[WHAT THE EXERCISE ASKS]: Please list every line of the material below that contains the word "point". Match it case-sensitively.

[DATA EXTRACT]:
---*---
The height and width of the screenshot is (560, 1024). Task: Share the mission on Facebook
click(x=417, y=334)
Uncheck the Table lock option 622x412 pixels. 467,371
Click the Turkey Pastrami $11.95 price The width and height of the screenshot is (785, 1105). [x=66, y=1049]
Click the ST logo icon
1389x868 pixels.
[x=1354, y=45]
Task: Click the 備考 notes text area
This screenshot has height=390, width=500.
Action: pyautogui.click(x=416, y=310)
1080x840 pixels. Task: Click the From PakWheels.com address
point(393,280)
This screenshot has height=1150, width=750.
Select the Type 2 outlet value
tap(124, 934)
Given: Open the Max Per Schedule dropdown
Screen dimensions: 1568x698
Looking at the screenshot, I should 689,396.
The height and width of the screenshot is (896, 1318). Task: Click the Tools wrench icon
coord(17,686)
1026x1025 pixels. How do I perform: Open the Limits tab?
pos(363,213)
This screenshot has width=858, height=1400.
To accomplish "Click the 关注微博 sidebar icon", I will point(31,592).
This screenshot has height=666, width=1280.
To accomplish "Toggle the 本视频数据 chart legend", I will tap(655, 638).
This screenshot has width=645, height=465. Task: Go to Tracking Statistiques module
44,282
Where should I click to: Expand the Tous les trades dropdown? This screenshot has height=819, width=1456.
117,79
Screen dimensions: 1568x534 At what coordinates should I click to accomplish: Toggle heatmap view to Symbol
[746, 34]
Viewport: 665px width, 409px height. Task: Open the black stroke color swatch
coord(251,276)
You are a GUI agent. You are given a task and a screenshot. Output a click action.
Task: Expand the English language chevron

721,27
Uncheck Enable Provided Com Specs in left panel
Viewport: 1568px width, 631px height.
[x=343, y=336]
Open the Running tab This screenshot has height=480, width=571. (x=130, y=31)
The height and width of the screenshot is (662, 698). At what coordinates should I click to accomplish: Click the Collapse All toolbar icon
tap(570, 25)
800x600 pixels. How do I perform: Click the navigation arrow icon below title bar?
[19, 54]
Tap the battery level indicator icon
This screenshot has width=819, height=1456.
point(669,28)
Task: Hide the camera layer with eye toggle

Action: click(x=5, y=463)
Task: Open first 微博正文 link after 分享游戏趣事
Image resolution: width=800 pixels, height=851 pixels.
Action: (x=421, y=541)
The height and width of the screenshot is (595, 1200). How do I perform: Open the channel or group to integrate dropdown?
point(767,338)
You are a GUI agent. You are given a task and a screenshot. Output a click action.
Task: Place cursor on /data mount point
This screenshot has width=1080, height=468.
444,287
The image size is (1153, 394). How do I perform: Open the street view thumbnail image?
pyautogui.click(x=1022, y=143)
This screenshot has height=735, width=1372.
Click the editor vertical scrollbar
---*---
[THE ANSWER]:
point(393,280)
To accomplish "Click the 关注微博 sidebar icon", I will point(31,592).
point(669,28)
point(767,338)
Task: Place cursor on /data mount point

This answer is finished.